[[ Source records open ]]
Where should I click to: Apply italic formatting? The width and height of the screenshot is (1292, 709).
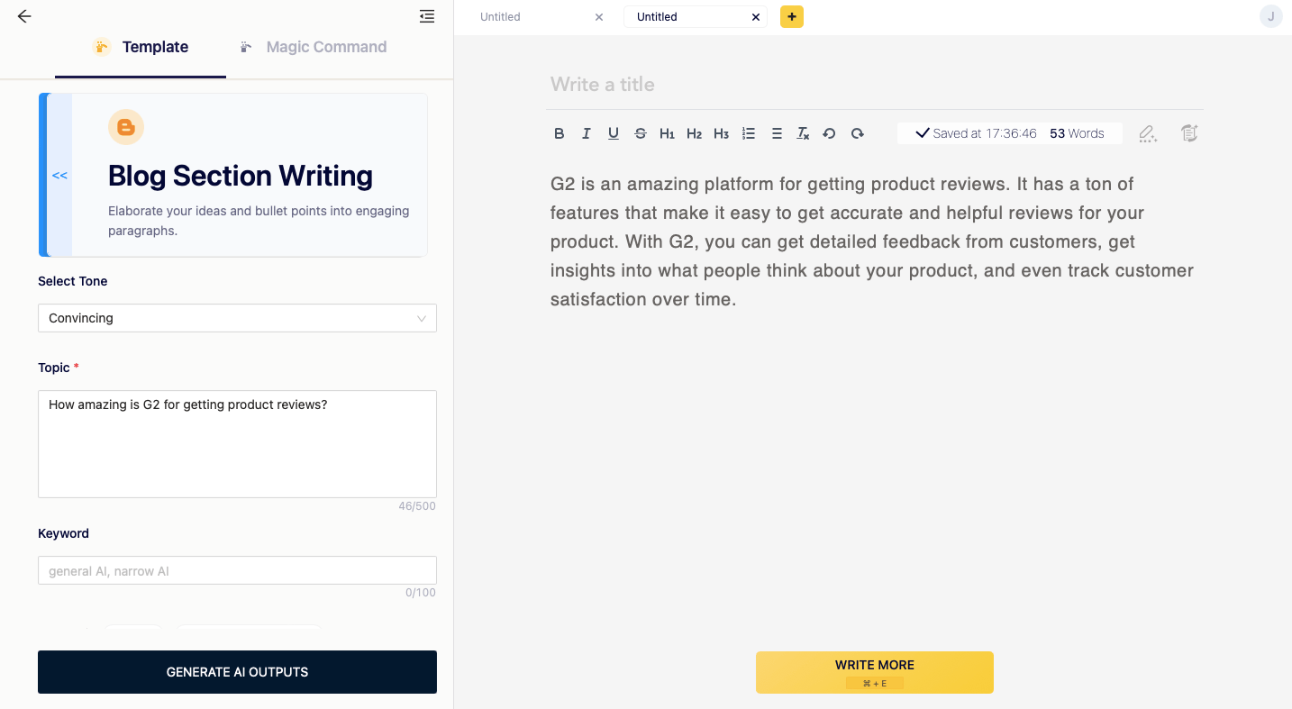(587, 133)
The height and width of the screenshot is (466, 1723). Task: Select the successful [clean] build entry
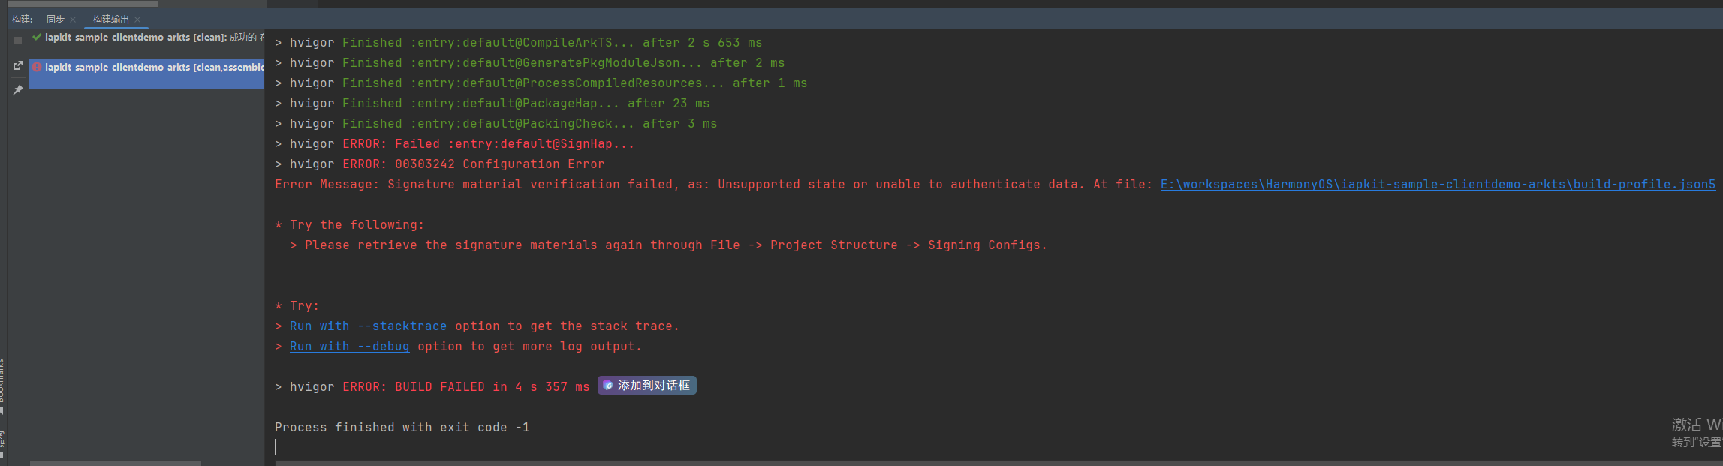click(150, 37)
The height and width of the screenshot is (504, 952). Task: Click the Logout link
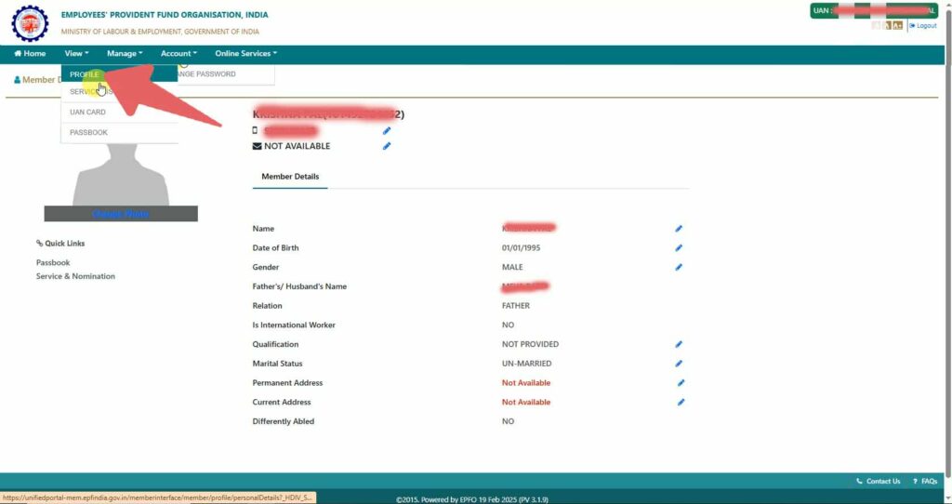pyautogui.click(x=923, y=25)
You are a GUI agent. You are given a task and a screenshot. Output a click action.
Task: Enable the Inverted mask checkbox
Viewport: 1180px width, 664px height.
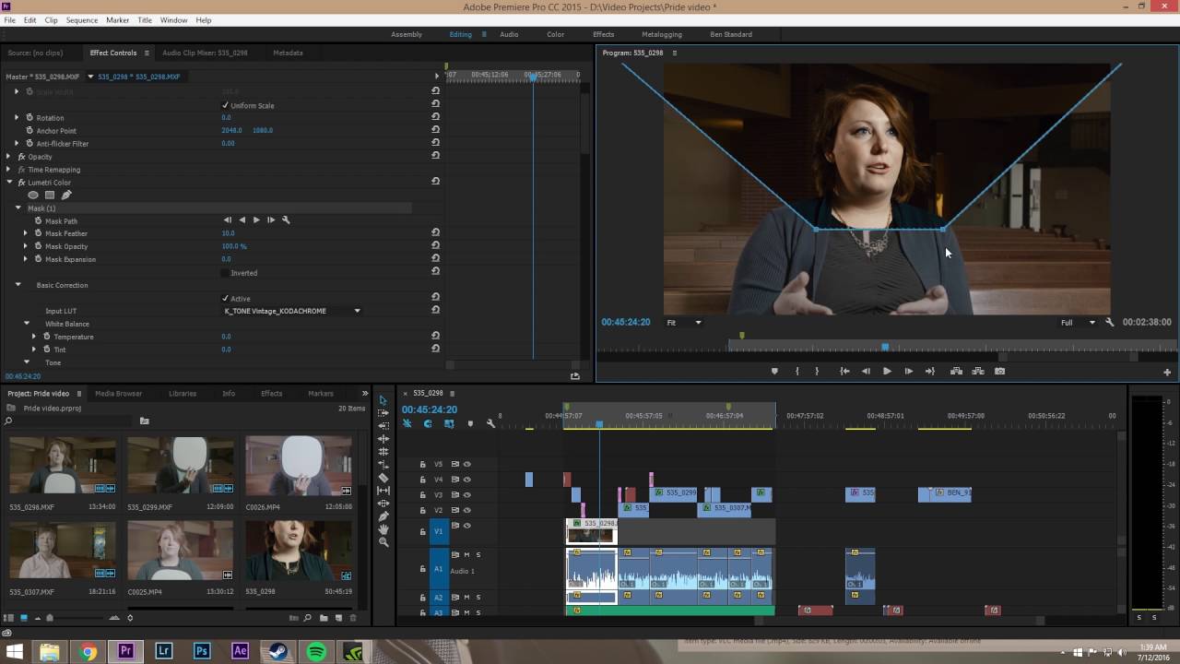[x=226, y=273]
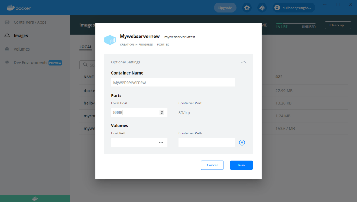Go to Volumes in sidebar

[21, 49]
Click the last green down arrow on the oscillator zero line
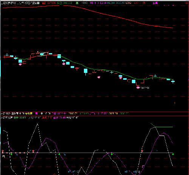Image resolution: width=189 pixels, height=175 pixels. coord(173,154)
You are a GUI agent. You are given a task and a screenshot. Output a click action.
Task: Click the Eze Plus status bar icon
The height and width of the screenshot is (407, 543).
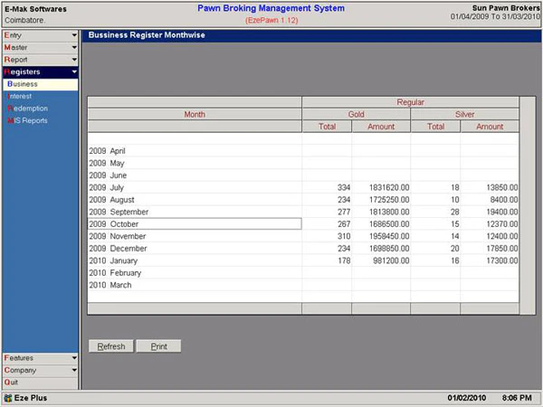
[[ Source records closed ]]
## Your task
Without the pictures, restate all the entries above exactly.

## Task solution
Where should I click to: Apply italic formatting? The width and height of the screenshot is (1292, 709).
(587, 133)
The height and width of the screenshot is (466, 1723). Task: Select the successful [clean] build entry
click(150, 37)
The height and width of the screenshot is (504, 952). Task: Click the Logout link
pyautogui.click(x=923, y=25)
You are a GUI agent. You are given a task and a screenshot. Output a click action.
Task: Enable the Inverted mask checkbox
Viewport: 1180px width, 664px height.
[x=226, y=273]
Go to Volumes in sidebar

[21, 49]
Click the last green down arrow on the oscillator zero line
Image resolution: width=189 pixels, height=175 pixels. coord(173,154)
You are a GUI agent. You are given a task and a screenshot. Output a click action.
Task: Click the Eze Plus status bar icon
The height and width of the screenshot is (407, 543).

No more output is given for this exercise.